■ **Given passage**
Raine v. Drasin, 621 S.W.2d 895, 899 (Ky. 1981). Because the tort of malicious prosecution was disfavored at common law, the prerequisites for maintaining the action are “strict.” Id.
A wide variety of judicial and executive-branch actions related to law and its enforcement will support a cause of action for malicious prosecution where there is injury to “person” or “economic livelihood” in some sense. See W. Prosser & W. Keeton, The Law of Torts § 120, at 890-91 (5th ed. 1984). Defendants concede that Kentucky and other jurisdictions have rejected a distinction between administrative proceedings and judicial or quasi-judicial proceedings. See 52 Am.Jur.2d, Malicious Prosecution § 7, at 191, § 20, at 198 (1970). The relevant issue in this case is what constitutes the institution of proceedings.
The test in Kentucky for instituting (also variously described as “initiating” or “instigating”) proceedings is whether the defendant “sets the machinery of the law in motion_” First Nat’l Bank of Mayfield v. Gardner, 376 S.W.2d 311, 316 (Ky. 1964) (quoting Restatement of Torts (First) § 674 comment a (1938)); accord Seidel v. Greenberg, 108 N.J.Super. 248, 260 A.2d 863, 868 (1969). Plaintiffs correctly note that a wide variety of conduct may constitute the “institution,” “initiation,” or “instigation” of proceedings, both under Kentucky law and the common law generally. See generally Prosser & Keeton, supra § 119, at 871-73.
Plaintiffs do not offer convincing support, nor do we think such exists, for their view that malicious prosecution will lie where a defendant acts in a way that requires the plaintiff to institute proceedings to vindicate his rights. The tort of malicious prosecution is based upon conduct by the defendant that directly results in judicial or quasi-judicial conduct against the plaintiff. Defendants correctly point out that they did not set the machinery of the statute in motion merely by issuing the letters dismissing plaintiffs. The statute and regulations place the burden on employees who are adversely affected to invoke the legal machinery guaranteed by the statutory scheme.4 The employer does not file charges against the employee but is merely required to set forth the reasons for the dismissal or suspension in a letter to the employee.5 The stated reasons must withstand scrutiny only if the employee invokes the statutory process by requesting a hearing and appealing to the state personnel board and circuit court, if necessary.

■ **Input data**

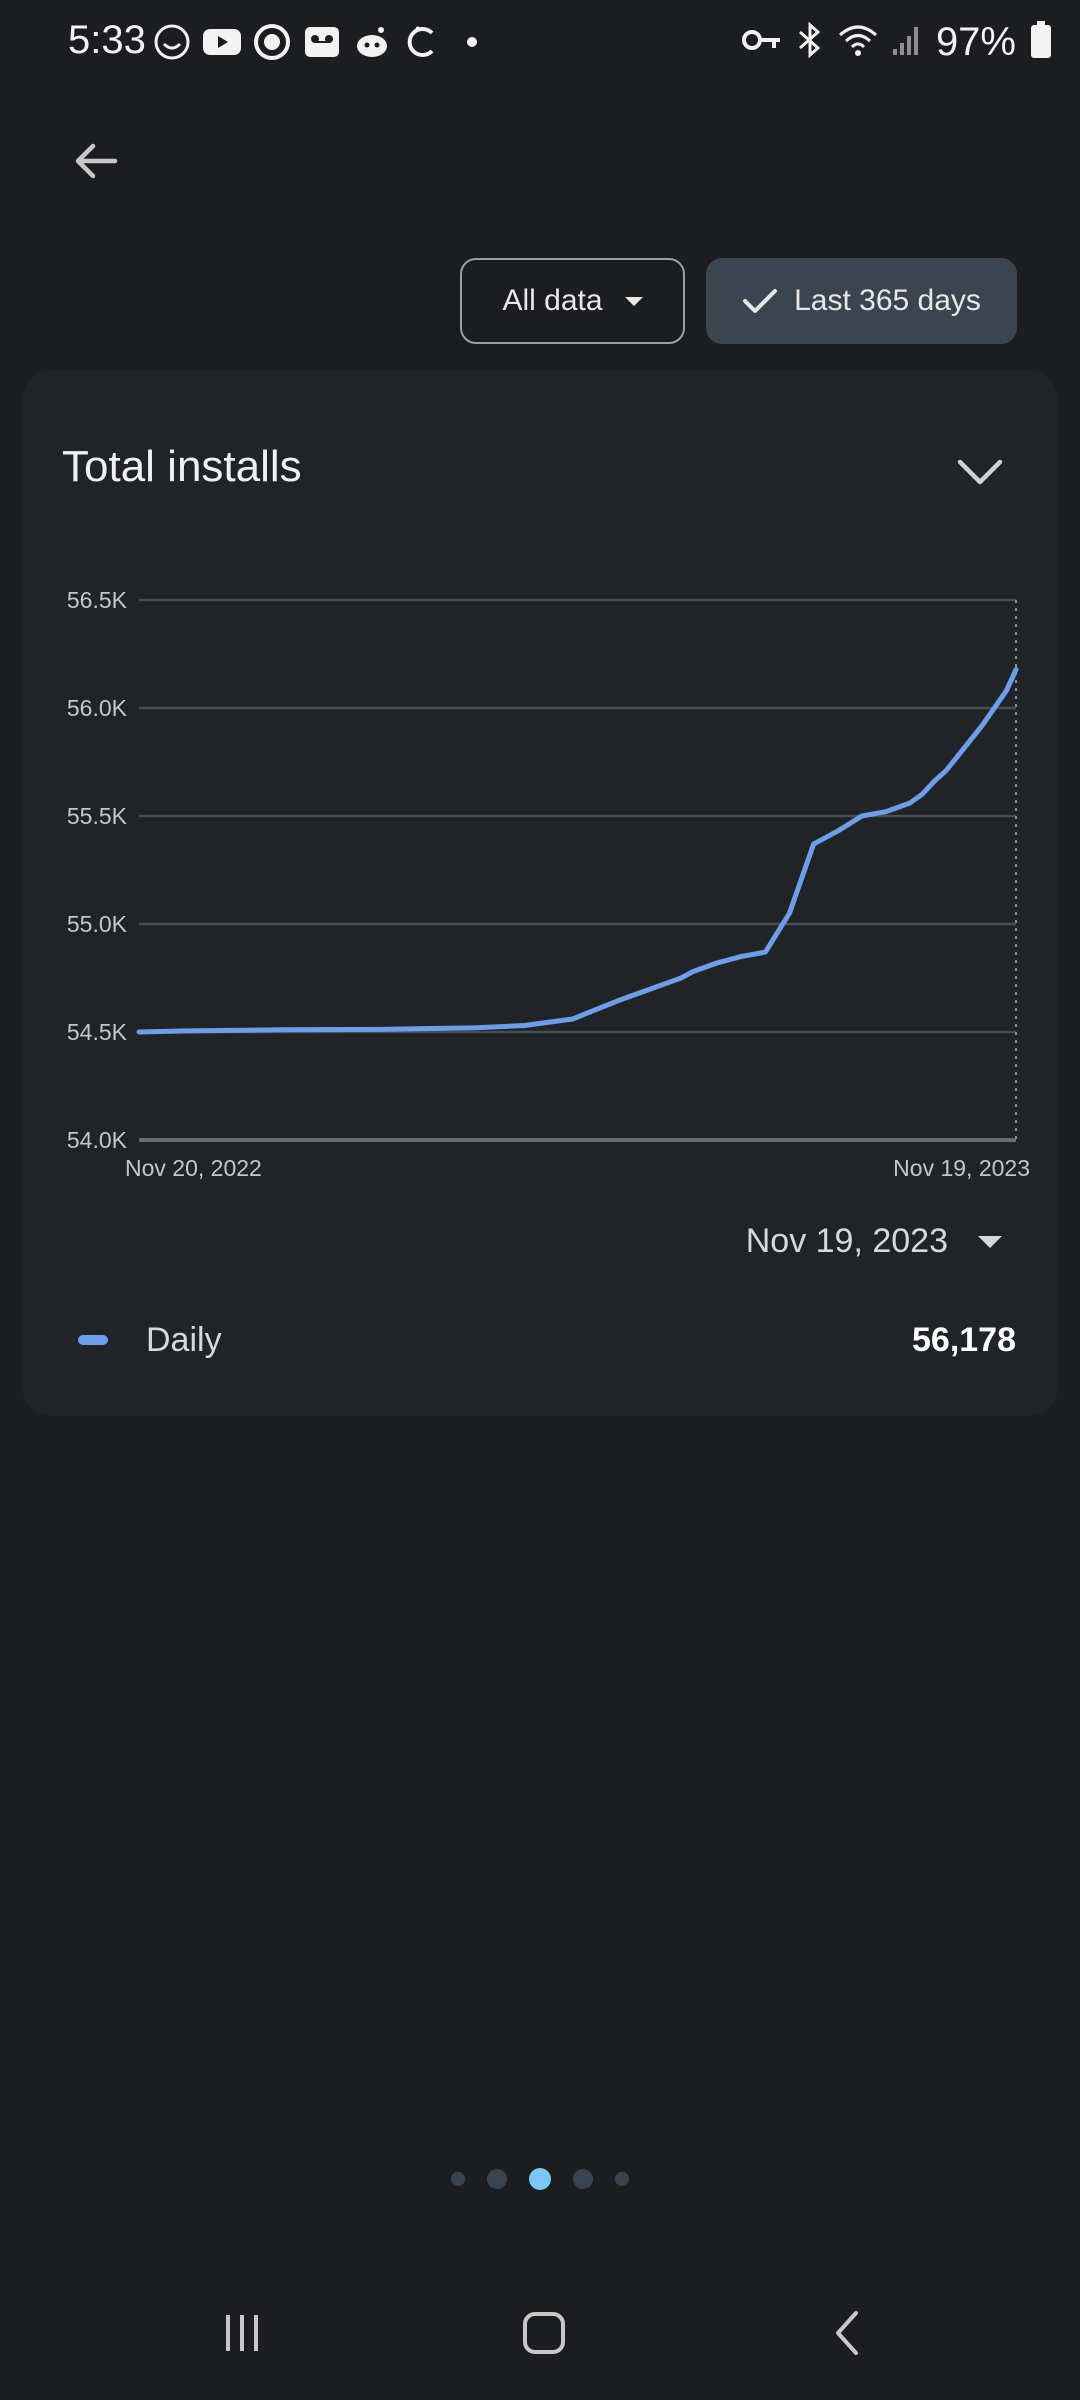 This screenshot has width=1080, height=2400. What do you see at coordinates (472, 42) in the screenshot?
I see `more-notifications-dot-icon` at bounding box center [472, 42].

■ **Work order A**
Transcribe the malicious prosecution passage between "The test in" and "119, at 871-73.", inclusive.
■ **Work order B**
Write the next part of the malicious prosecution passage, picking up right after its final sentence.

■ **Reply A**
The test in Kentucky for instituting (also variously described as “initiating” or “instigating”) proceedings is whether the defendant “sets the machinery of the law in motion_” First Nat’l Bank of Mayfield v. Gardner, 376 S.W.2d 311, 316 (Ky. 1964) (quoting Restatement of Torts (First) § 674 comment a (1938)); accord Seidel v. Greenberg, 108 N.J.Super. 248, 260 A.2d 863, 868 (1969). Plaintiffs correctly note that a wide variety of conduct may constitute the “institution,” “initiation,” or “instigation” of proceedings, both under Kentucky law and the common law generally. See generally Prosser & Keeton, supra § 119, at 871-73.

■ **Reply B**
The only case cited by plaintiffs that arguably supports their position is Hardy v. Vial, 48 Cal.2d 577, 311 P.2d 494 (1957), which upheld a state employee’s claim for malicious prosecution where the defendants had conspired to file false charges resulting in a disciplinary hearing and dismissal. Hardy does not differ, however, from the ordinary rule that the instigation or actual filing of charges to a proceeding will support a cause of action for malicious prosecution. Here, plaintiffs were effectively dismissed under the statute without the need for charges or any proceeding.
Plaintiffs’ argument would stand the law of malicious prosecution on its head. By plaintiffs’ reasoning, a successfully challenged wrongful dismissal from a job subject to a collective bargaining agreement, for example, would support not only the standard claims against the employer or union or both, but also a claim for malicious prosecution because the employee invoked internal administrative or judicial proceedings for reinstatement or compen*522sation. Similarly, every successful defamation case would support a parallel cause of action for malicious prosecution because the plaintiff is also entitled to institute proceedings to redress injury to his reputation.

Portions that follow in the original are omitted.